Since I was a kid I always dreamed that I could own an arcade machine of my very own. The only problem was that they were expensive, extremely heavy, and had components that wouldn’t last forever, like the CRT monitor or event the power supplies. The idea of a personal M.A.M.E machine intrigued me for years, but had always seemed like such an undertaking to try to create one — not to mention the costs for all the parts, wood, electronics, etc. Being someone who has never built anything more than a wood clock in shop class, I figured a M.A.M.E machine would be relegated to my day dreams rather than a practical reality.
Then for some reason earlier this year, I woke up with the drive to really see how difficult it would be to actually put one together. I had an idea of first trying to create a joystick to play some games on the computer and, if that was successful, take it further. Fast forward 8 or 9 months, and I present to you my personal Arcade machine:
Over the next weeks or months, I plan to detail the process that went into making this, from the drafts and initial ideas, to the build and button wiring, to the PC. When I had decided to go full in on this project, I knew that I didn’t want it to look like a typical arcade machine. After all, I am a grown adult now, and there is something slightly childish about a full sized arcade machine in your basement. I wanted it to look like it fit in a basement, my basement, like a pool table or dart board; that it was something that had a little class, something modern feeling.
Initially, I wanted to have detachable joysticks so I could use them for other old school console projects. I had really planed to make a lot of this modular so it would be easy to move around. I knew I didn’t want it to be a thick, bulky machine and started to draft up an idea of how I thought it should look. As you can see from the below, I still had the idea of a “tray” where I could set two joysticks in, and even mocked up how the joysticks might be built, too.
I had looked around online as well for some inspiration to see if there was anything others had built that was along the lines of what I was thinking. I would randomly search here and there when it hit my mind, but I struggled to really find anything that didn’t look like a normal stand up arcade. Finally, one day I found something that was in line with what I was thinking, and somewhat similar to what I had drafted up as a concept. I don’t even recall where I found this, but I do remember it being from kind of an obscure place, and after hours of just browsing around.
So I had found it, I knew I wanted to combine this inspiration with my design. It looked like it would not be too complex to build, given the basic geometric shape. After drawing some basic measurements, my dad helped me create a simple crude sample out of lumber he had laying around in the garage, just to see if there would be some necessary adjustments that I might need later on (make it taller, shorter, etc). I was glad we did this, because having something to walk up to and get a feel for made the final product that much better. From this mock up, it was clear adjustments would need to be made to the overall size and shape, but the basic design looked solid.

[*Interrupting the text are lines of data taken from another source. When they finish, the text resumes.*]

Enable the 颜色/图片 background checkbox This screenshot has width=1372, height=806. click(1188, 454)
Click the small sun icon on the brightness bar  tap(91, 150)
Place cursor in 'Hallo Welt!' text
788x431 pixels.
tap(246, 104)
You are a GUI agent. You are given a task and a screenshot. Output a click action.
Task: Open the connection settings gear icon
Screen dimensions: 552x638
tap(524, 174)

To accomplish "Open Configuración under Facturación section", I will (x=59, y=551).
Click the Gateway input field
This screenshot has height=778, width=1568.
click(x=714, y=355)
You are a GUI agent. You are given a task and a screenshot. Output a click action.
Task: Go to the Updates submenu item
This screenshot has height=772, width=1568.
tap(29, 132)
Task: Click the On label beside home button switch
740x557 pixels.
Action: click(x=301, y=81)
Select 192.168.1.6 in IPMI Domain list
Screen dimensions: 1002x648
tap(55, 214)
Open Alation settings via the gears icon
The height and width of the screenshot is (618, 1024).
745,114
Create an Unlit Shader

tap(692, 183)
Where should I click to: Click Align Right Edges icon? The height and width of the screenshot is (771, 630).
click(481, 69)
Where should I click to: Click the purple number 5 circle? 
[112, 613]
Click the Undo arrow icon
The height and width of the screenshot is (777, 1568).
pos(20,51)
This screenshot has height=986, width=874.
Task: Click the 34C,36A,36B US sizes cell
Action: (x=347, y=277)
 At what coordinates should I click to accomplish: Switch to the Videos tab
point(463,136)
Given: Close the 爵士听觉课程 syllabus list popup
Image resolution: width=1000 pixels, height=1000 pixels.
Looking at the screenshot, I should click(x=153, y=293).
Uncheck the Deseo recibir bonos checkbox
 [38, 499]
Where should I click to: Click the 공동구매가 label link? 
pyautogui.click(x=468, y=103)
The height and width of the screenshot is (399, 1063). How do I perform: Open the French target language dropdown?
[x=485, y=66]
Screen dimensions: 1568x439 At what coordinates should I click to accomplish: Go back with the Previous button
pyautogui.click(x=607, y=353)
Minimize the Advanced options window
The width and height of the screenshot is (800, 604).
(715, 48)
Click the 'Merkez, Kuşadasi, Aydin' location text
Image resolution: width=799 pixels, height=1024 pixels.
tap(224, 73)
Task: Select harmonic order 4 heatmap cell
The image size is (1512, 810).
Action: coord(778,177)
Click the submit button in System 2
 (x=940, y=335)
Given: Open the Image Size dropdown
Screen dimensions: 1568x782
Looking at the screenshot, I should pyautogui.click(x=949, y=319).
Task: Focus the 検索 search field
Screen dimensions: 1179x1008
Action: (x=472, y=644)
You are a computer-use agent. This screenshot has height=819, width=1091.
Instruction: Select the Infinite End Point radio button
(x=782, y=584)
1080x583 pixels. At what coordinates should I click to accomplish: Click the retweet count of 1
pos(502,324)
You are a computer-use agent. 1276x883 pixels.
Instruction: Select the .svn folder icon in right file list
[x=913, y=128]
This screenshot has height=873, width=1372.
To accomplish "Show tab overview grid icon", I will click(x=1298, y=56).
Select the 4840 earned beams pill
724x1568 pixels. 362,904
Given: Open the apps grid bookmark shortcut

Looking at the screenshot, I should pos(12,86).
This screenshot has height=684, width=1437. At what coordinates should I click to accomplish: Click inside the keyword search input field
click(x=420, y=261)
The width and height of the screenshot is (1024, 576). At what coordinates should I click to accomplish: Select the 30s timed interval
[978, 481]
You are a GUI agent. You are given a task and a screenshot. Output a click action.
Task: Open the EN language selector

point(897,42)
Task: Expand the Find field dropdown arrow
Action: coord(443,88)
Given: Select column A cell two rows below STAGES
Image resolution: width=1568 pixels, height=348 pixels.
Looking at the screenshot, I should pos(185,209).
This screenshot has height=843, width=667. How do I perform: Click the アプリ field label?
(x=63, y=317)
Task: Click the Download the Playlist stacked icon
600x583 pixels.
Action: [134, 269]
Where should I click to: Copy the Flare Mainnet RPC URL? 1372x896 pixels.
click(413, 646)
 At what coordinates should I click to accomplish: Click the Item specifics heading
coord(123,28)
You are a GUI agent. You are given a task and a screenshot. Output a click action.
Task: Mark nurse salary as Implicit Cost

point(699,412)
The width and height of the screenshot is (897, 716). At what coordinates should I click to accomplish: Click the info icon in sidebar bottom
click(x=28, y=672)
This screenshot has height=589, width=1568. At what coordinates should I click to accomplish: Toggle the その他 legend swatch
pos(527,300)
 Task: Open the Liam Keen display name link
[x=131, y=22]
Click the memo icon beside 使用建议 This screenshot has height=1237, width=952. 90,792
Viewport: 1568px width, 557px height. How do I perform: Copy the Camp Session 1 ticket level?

The next issue that I went back and forth on many, many times, was how many buttons to have, how to lay them out, and how to ultimately select and play the games. Should I have two joysticks for playing games, then one smaller one in the center to pick games? I wanted this to accommodate most of the game systems in the last 20-something years, so trying to come up with button placement that made sense for specific games (Mortal Kombat, Street Fighter), as well as something like the Nintendo 64 was a constant struggle. As you can see below I went through many ideas on button layouts until settling, and while it may look like a significant number of buttons I actually really like how this turned out. There is a specific reason for the layout (that I will detail in a later post).
At that point I had drawn up the plan and measurements to accommodate the size of screen and space for the button layouts, and it was time to start getting the materials, which amounted to just buying large pieces of wood by now. The part we built first was the base; we figured that it made the most sense to start ground up, and it was really quite elementary to do so. We made a box out of some spare 2×4′s laying around, and then fashioned the side and front pieces to be affixed to the base. For the most part it all started to fall in line. I was reliant almost 100% on my Dad for guidance, work space (unused garage port) and tools (I have almost none, except a drill my Dad got me for Christmas, that it came in real handy). The tools we were using were modest: we had a band saw and an electric hand saw that was used for about 85% of the project. Things got tense when trying to make a long cut for a critical part with nothing but the electric hand saw, and so we would put down some boards to act as a “guide” for the blade. During the build, the only major issues that came up were figuring out the best way to make the top detach from the bottom while making it look like a single unit, and mounting the LCD screen, which I highly underestimated in its difficulty and is a Hell I never want to revisit.
The basic construction took a while, mostly because this was a project done during off time, and I wanted to take it slow since I have a tendency to just want something done right away. So far I would say this is the most restraint I have shown when doing pretty much anything in terms of not rushing, and it paid off. Once the main unit was completed, I set it up in the living room first, and had it running off a little netbook just to make sure things were going to feel and play like I wanted.
I wanted to confirm this was all okay before staining and finishing it, which is probably the second living Hell I prefer to not endure for a while. Once it was sanded and stained, I took the ole’ gal in the basement and spent the next number of days and weeks wiring up all of the buttons and programming the keys. I ran this off a more powerful PC for a while to make sure I got everything configured and tinkered with completely. Once I could select and quit games and play all the systems as I imagined, I was ready to take off the training wheels and throw together a little somethin’-somethin’ in terms of a new dedicated PC.
As one could imagine, due to the design there isn’t a ton of space in the back, especially because I decided to put a small subwoffer in the back to utilize some old speakers that hadn’t been used in years. This took up most of the little space there was, so I knew the PC was basically going to be attached to a board of some kind to just lean it in the inside. As for the PC build, I can’t say I have done this often; in fact the first PC I built on my own was a little over a year ago, but this, oddly was the easiest and quickest part of the project. I picked out the components online (nothing crazy, but decent), went down to the local Microcenter that same day, unboxed everything, and threw it all together within about 30 minutes. Another 15 minutes had the OS installed, and it was up and rocking.
All that remained was the matter of setting up the new machine and transferring all the games, config files, etc, to the new one. This, for the most part, was a seamless transfer process. I did not have to spend alot of time reconfiguring settings, buttons, etc, etc.
So, that was the basics, but I intend to detail the main portions of the project in upcoming posts. Oh, and if anyone was wondering: this is a Linux box with XBMC software as the “frontend” for all of my games, with a special plugin called “Rom Collection Browser”. It took alot of manual configuring but works well enough for me.